The Gold Strike was opened on December 23, 1987 by Dave Belding and two other partners who owned the original Gold Strike Hotel near Boulder City. After it did better business than expected, a sister property, the Nevada Landing Hotel and Casino, was developed on the other side of the freeway and opened in 1989.

The two properties became part of the Gold Strike Resorts family of companies, which was acquired in 1995 by Circus Circus Enterprises (later named Mandalay Resort Group). They were then acquired in 2005 by MGM Mirage (later named MGM Resorts International) as part of its buyout of Mandalay.

In February 2007, MGM Mirage announced plans to close the Nevada Landing and build a master-planned community and a new casino hotel on the 166 acre it owned in the area, in a joint venture with American Nevada Corp. and the Cloobeck Cos. The Gold Strike would remain open. The Nevada Landing closed in March 2007 and was demolished, leaving the Gold Strike as the only casino in Jean. The planned redevelopment was canceled due to the 2008 financial crisis.

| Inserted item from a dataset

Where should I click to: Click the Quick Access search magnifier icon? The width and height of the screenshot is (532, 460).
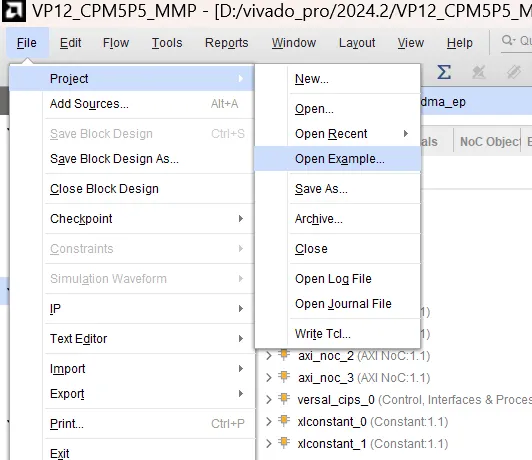(x=508, y=40)
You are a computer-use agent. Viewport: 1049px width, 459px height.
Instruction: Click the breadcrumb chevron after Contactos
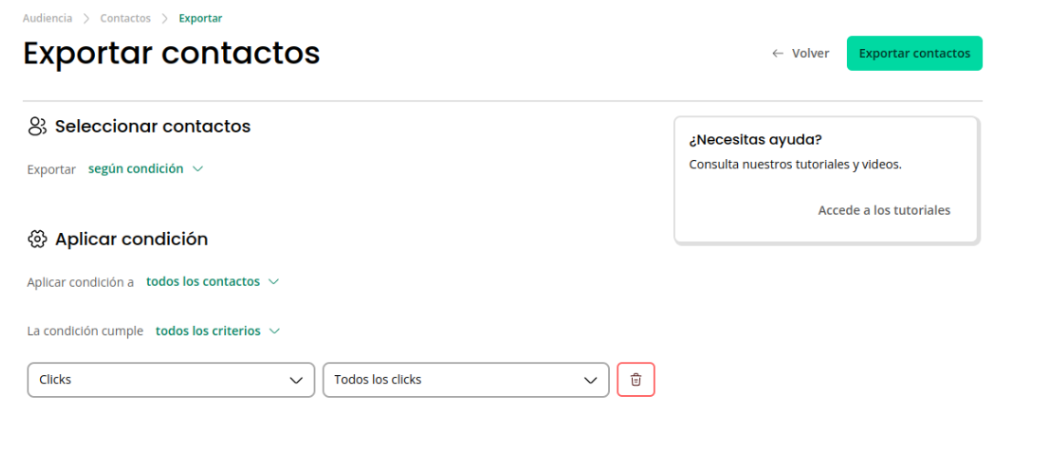click(x=165, y=19)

In October 2014, MGM agreed to sell the Gold Strike for $12 million to JETT Gaming, owned by the Herbst family. The sale was completed in May 2015.

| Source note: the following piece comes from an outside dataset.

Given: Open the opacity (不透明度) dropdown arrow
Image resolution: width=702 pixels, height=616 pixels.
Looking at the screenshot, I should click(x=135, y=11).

JETT Gaming performed upgrades and renovations to the property, including the installation of a new video marquee sign, the Off-Road Motorsports Hall of Fame, and a display of cars from popular movies. On November 1, 2018, the name of the casino was changed from Gold Strike to Terrible's, the same name used by the Herbst family's convenience stores and gas stations.

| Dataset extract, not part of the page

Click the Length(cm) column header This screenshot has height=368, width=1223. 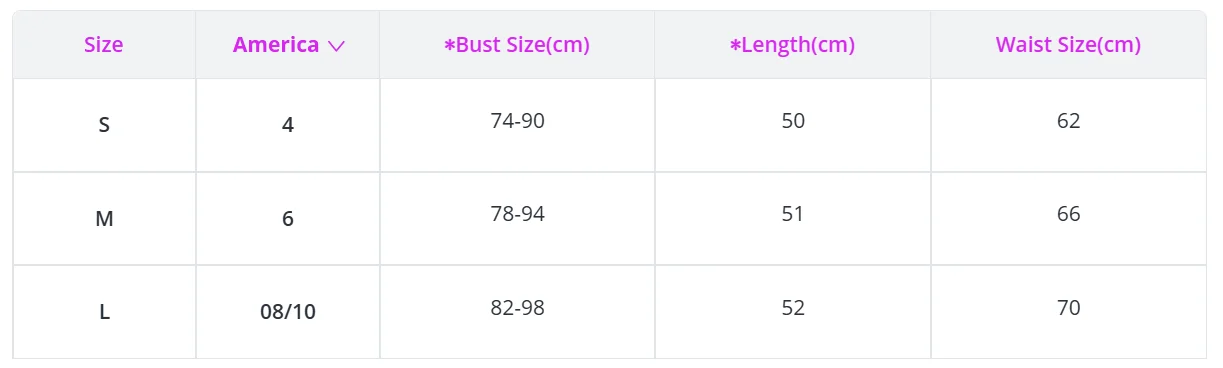tap(792, 45)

Terrible's and other state casinos closed temporarily on March 17, 2020, due to the COVID-19 pandemic in Nevada. On November 22, 2021, it was announced that the Terrible's closure was permanent. On February 24, 2022, the property was sold for $45 million to real estate company Tolles Development, which planned to demolish it to make way for an industrial park. Partial demolition occurred on January 6, 2024.

==In popular culture==
Terrible's is the primary filming location for Absolute Dominion, a 2025 American dystopian science fiction action film by Lexi Alexander, set in 2085, with much of the human population killed off by religious terrorists.